Two collective biographies released this year aimed at children between the ages of 9 and 15, Lives of the Scientists: Experiments, Explosions (and What the Neighbors Thought) and U.S. Presidents: Oval Office All Stars miss the mark in many ways. Part of the Lives Of … series, which has covered musicians, artists, athletes, writers and others so far, Kathleen Krull and Kathryn Hewitt’s Lives of the Scientists (Harcourt Children’s Books, 2013) offers brief biographies of twenty scientists. Their lives are sketched out in more or less chronological order, from 78 AD to the present.
While there are some unfamiliar names that will prompt, one hopes, further reading elsewhere, the book is largely a collection of trivia and loosely strung together minutiae offering little in the way of enlightenment for the reader. One comes away with scant reason to care about either the personalities involved or their scientific contributions.

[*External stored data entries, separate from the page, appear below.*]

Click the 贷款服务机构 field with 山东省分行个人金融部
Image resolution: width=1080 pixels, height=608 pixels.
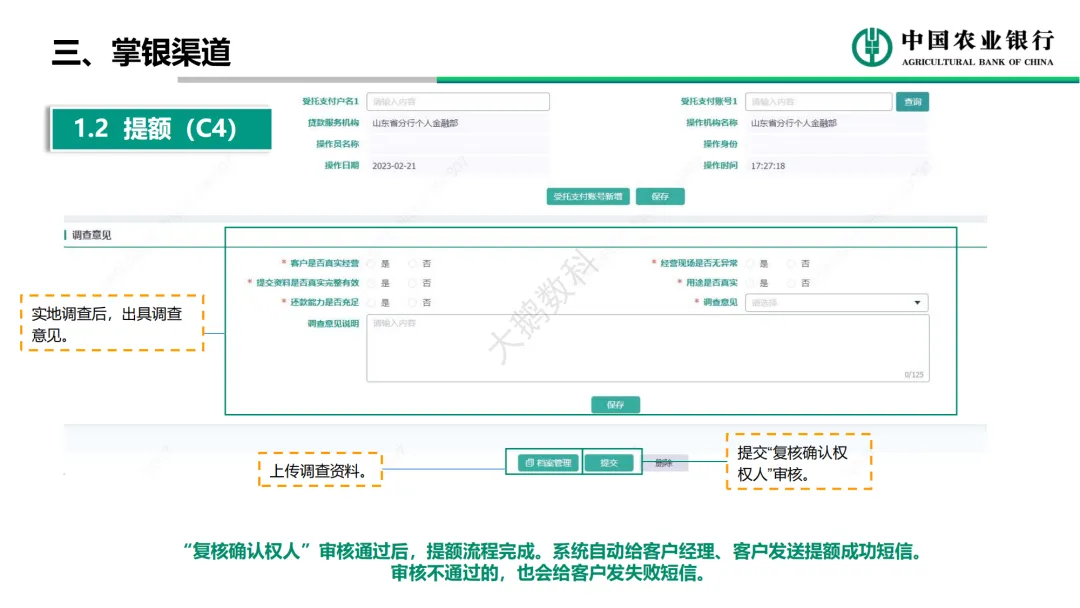pos(458,123)
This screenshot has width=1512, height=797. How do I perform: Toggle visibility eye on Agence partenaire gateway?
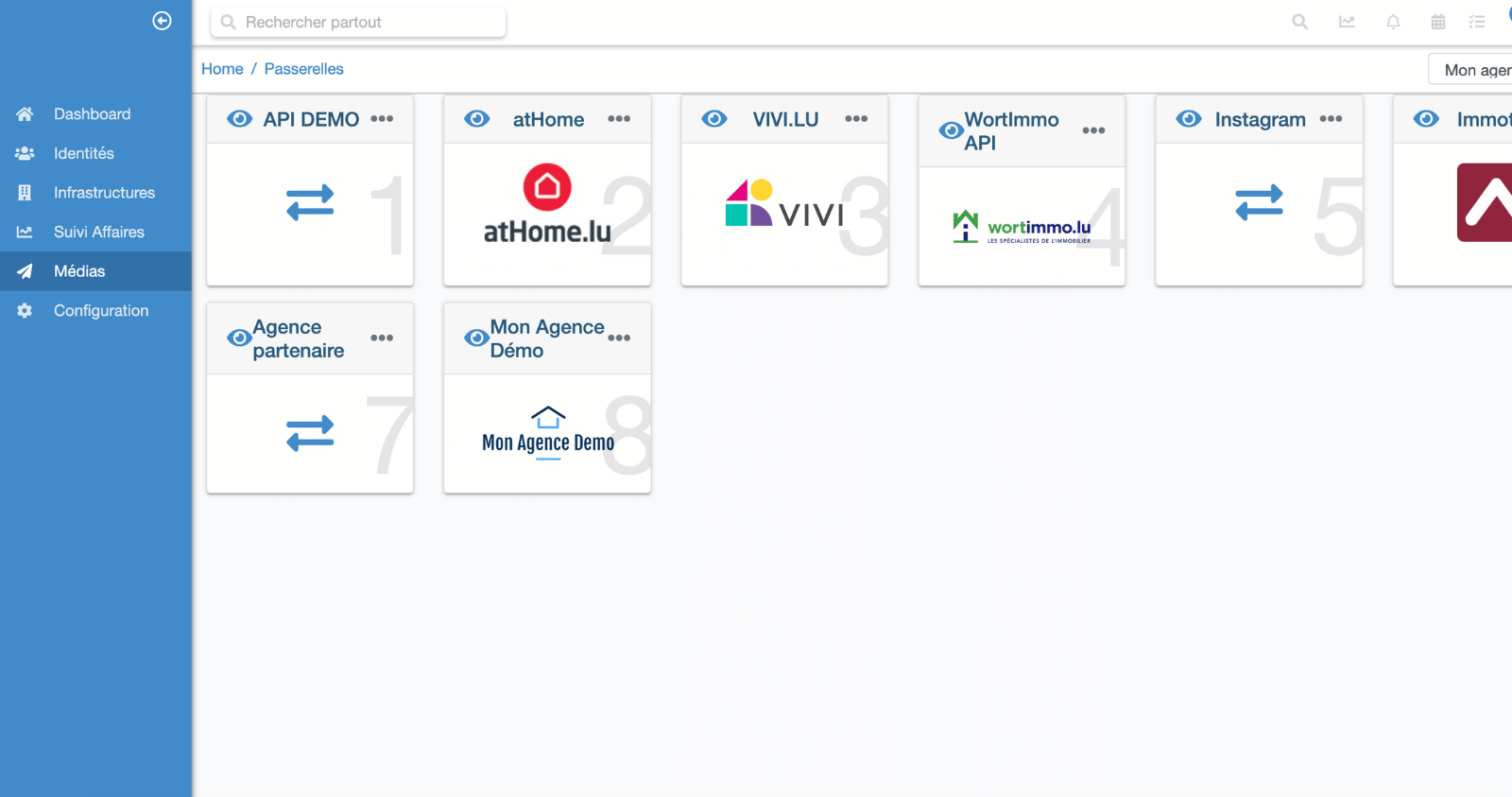pos(239,338)
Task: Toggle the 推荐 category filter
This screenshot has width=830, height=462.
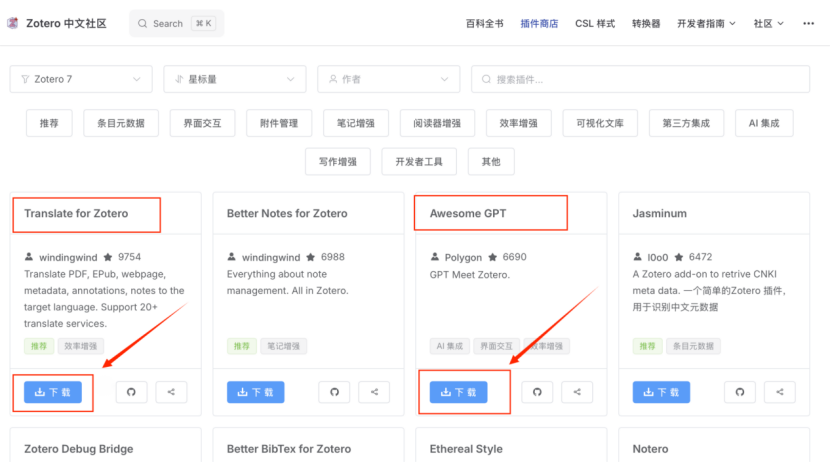Action: pos(49,123)
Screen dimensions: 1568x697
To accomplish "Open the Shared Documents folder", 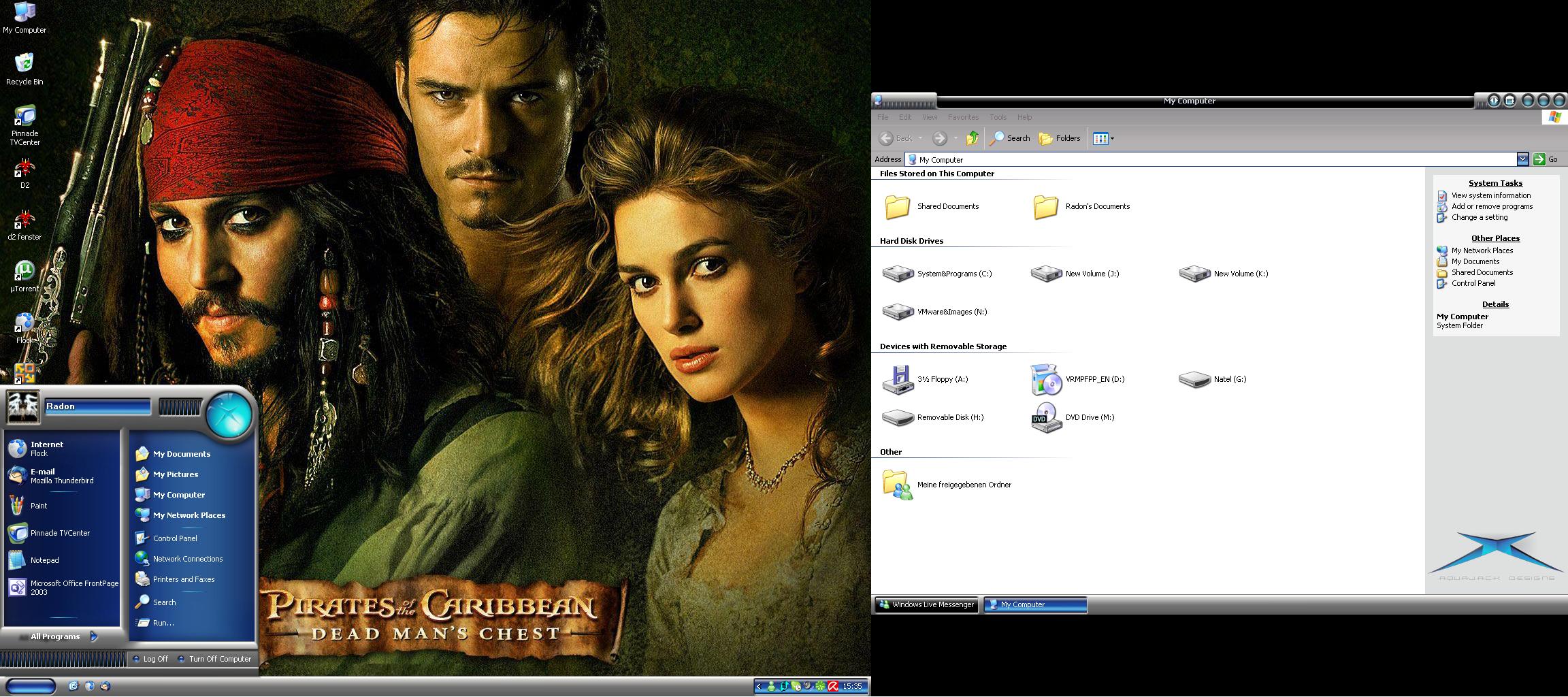I will pos(898,207).
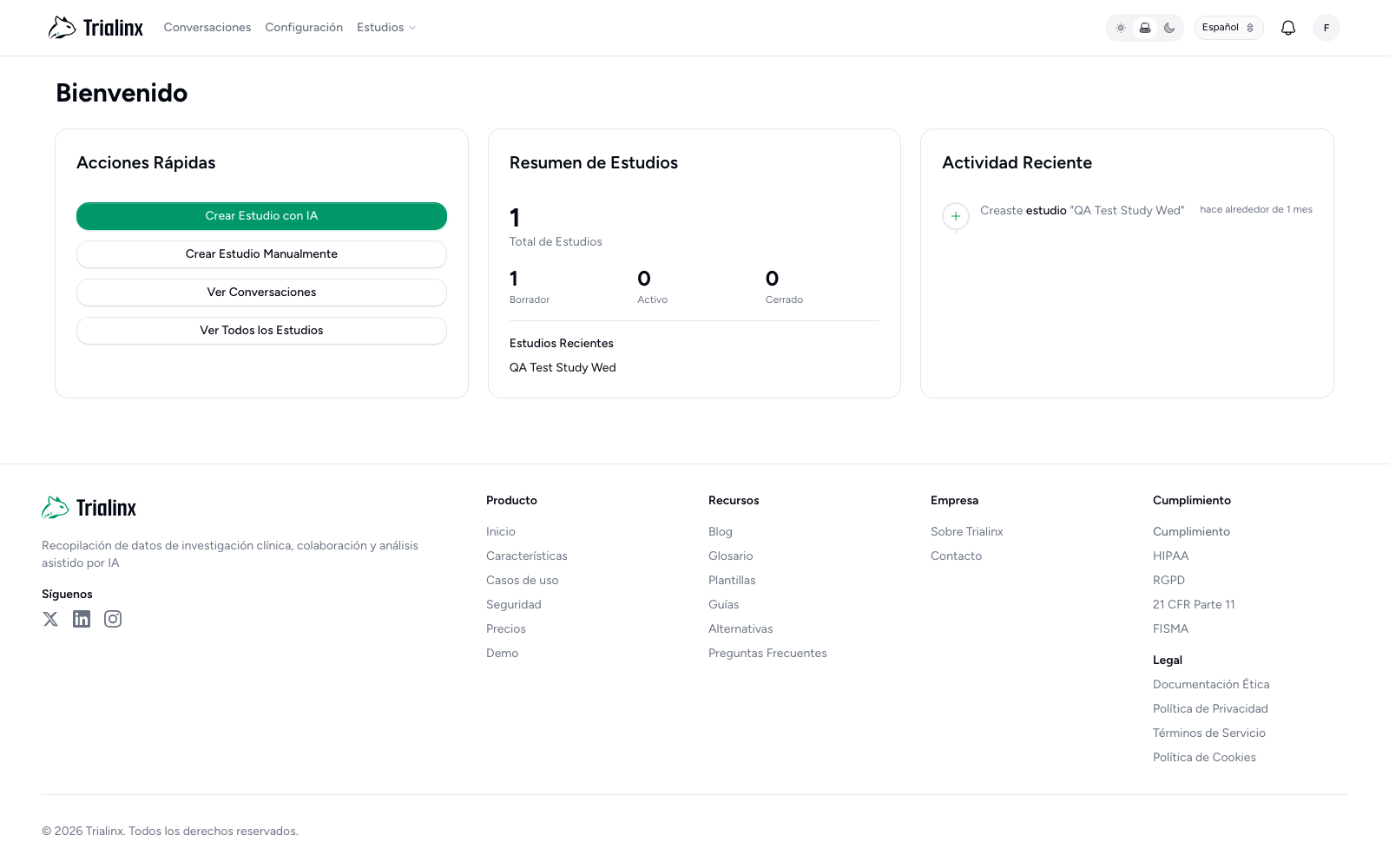Expand the Estudios dropdown menu
Image resolution: width=1389 pixels, height=868 pixels.
point(386,28)
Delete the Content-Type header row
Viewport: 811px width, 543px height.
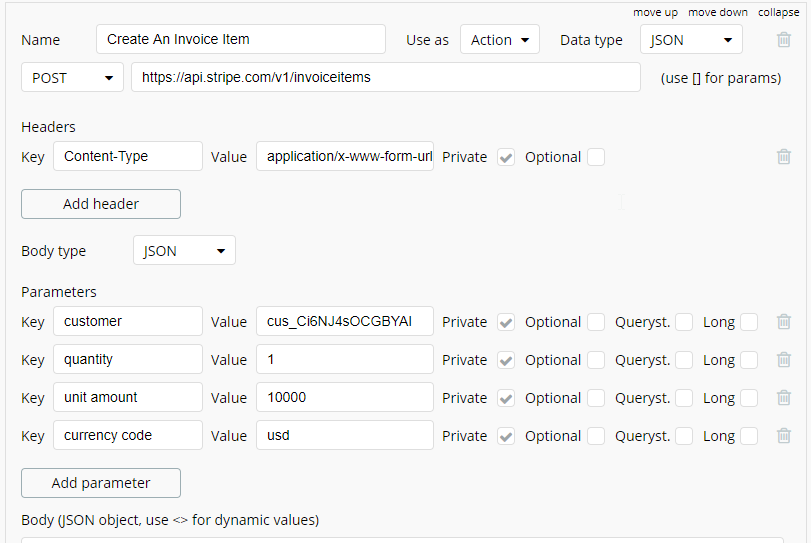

Claims such as “When an apple fell on his [Newton] head, he responded with the law of universal gravitation” are made, leading the reader to think that the bonk on the head automatically shook the law of gravity into being. As to whether the apple story is myth or fact, according to Krull, “Newton always insisted it was true,” and apparently that’s good enough for our author. The matter is left unexplored—a common occurrence throughout the book.
As is the case with the other scientists discussed, the hygienic habits, moods and a very shallow treatment of Newton’s social life are presented instead. Likewise, what rumors and first-hand accounts are offered lack any proper attribution—there are many instances of “people said.”
The book is written in a conversational tone, but it is not comfortable. Describing scientists as being “jazzed,” or being able to “snag” a job lends the air of trying too hard to communicate with the “young set.” Not only will such terms fall out of fashion, but using them gives the impression that the author doesn’t think the material at hand could possibly be interesting to young people unless it is rendered in such a gimmicky fashion. This is condescending and a little insulting.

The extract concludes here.